You remember last chapter when I said I didn't own Ranger's Apprentice? Guess what? Still don't.
King Duncan of Araluen had a problem. He also had an entire office full of pressing paperwork, a full agenda for the next four months and a bloodthirsty maniac in a black cloak running riot in Highcliff fief. So he should by all natural laws be in the same stressed and anxious temper as in the past few weeks. But he wasn't- and hadn't been for a couple days. First he had been shocked. Then he had been sad. Then, briefly, angry. Then shocked had reappeared with a vengeance. And now he was perplexed. Having to banish a close friend and then discovering said friend shared a surname with the royal family of one of the Hibernian kingdoms will do that.

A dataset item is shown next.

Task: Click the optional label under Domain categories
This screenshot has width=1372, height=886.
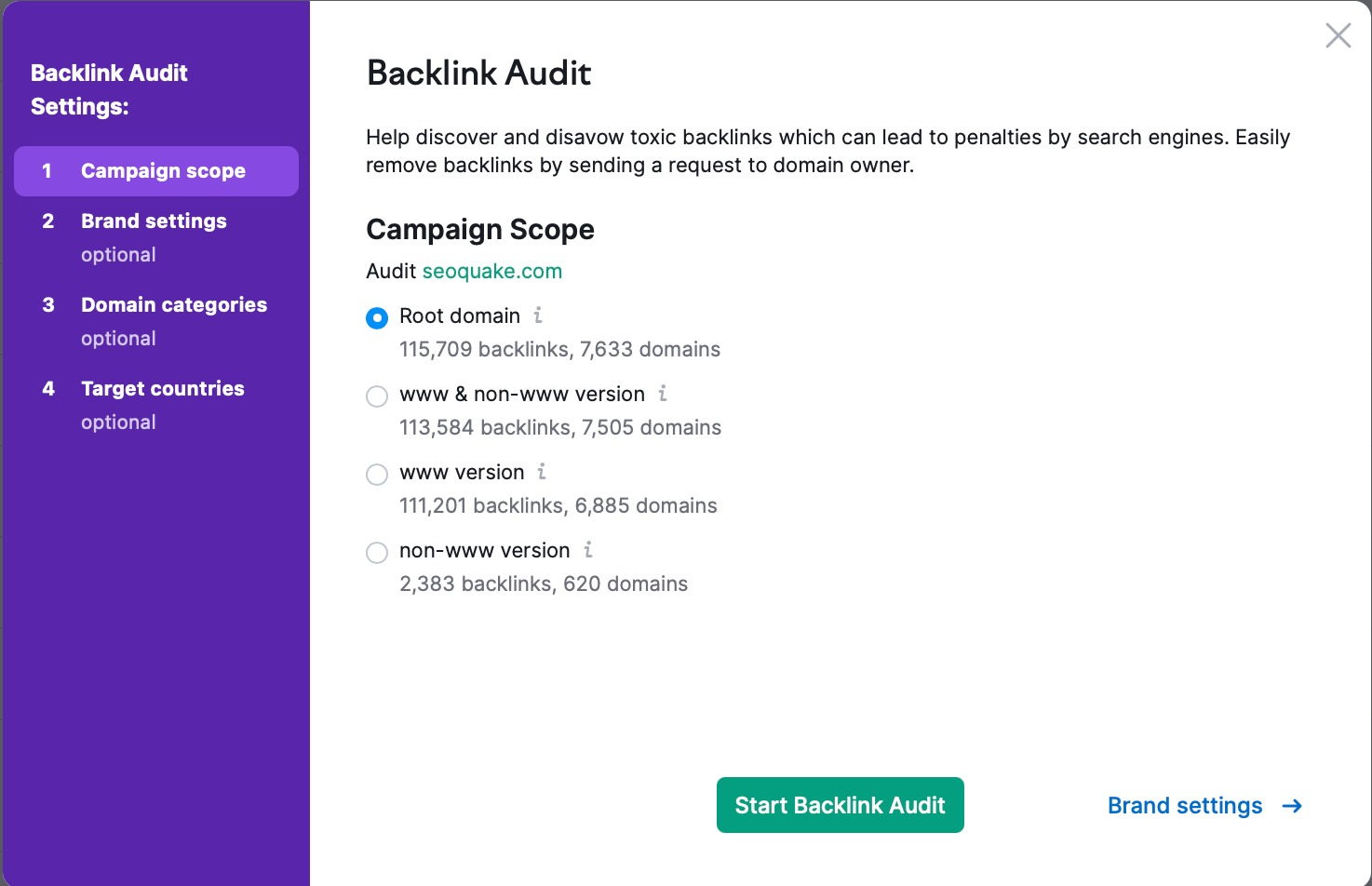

Currently he was pacing his office, his books clicking on the polished hardwood. 'O'Carrick…O'Carrick…' he muttered. Surely there had to be a mistake. But royal names were guarded jealously by the tinpot royals of Hibernia as another feature to distinguish them from the masses. And if the name bore no significance, why had Halt hidden it all these years. For that matter, why had he hidden where in Clonmel he came from? It was a glaring reminder of how little Duncan actually knew of the man. Suppose… suppose he was a member of the O'Carricks of Dun Kilty. Say, a minor one, cousin of the King's uncle twice removed or something like that. It was possible, thought Duncan. It might even be plausible, given the evidence. Someone far enough away from the throne to be allowed to spend their time in the woods with an exiled former Ranger, learning to sneak up on people. Then something must have happened. Something serious enough to have the young lordling riding into Araluen, looking for a job. Why had he burnt all the bridges to his past in Hibernia? What had he done? What crime, what political coup, had dropped his place in society so dramatically?

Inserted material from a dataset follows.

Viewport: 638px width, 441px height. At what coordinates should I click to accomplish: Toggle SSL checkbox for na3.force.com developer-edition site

No matter what, Duncan couldn't imagine the Ranger, grim and pragmatic as he may be, committing a crime serious enough to warrant exile. Actually, he amended, he could imagine that of Halt, with astonishing ease and vividity. The still unresolved issue of the fraudulent copy of his own seal that Halt had used on more than one occasion and that Duncan was still pretending not to know about floated to mind. What he couldn't imagine was the Ranger being caught at it. Maybe something else had happened- something against Halt, big enough to force him to flee the country. And then an alarming though crossed his mind; what of the political side of the issue? To take someone who was beginning to look seriously like a political refugee and give them an official post in the service of the King, even unwittingly, would be a serious impediment to future relations with Clonmel, should they ever discover it. He sat down at his desk and held his head in his hands, his mind whirling with thoughts and suspicions and half-formed ideas. 'Why, Halt?' he complained. 'Why do you have to be some blasted mysterious?' and he wondered who he could ask about the political records of the O'Carricks.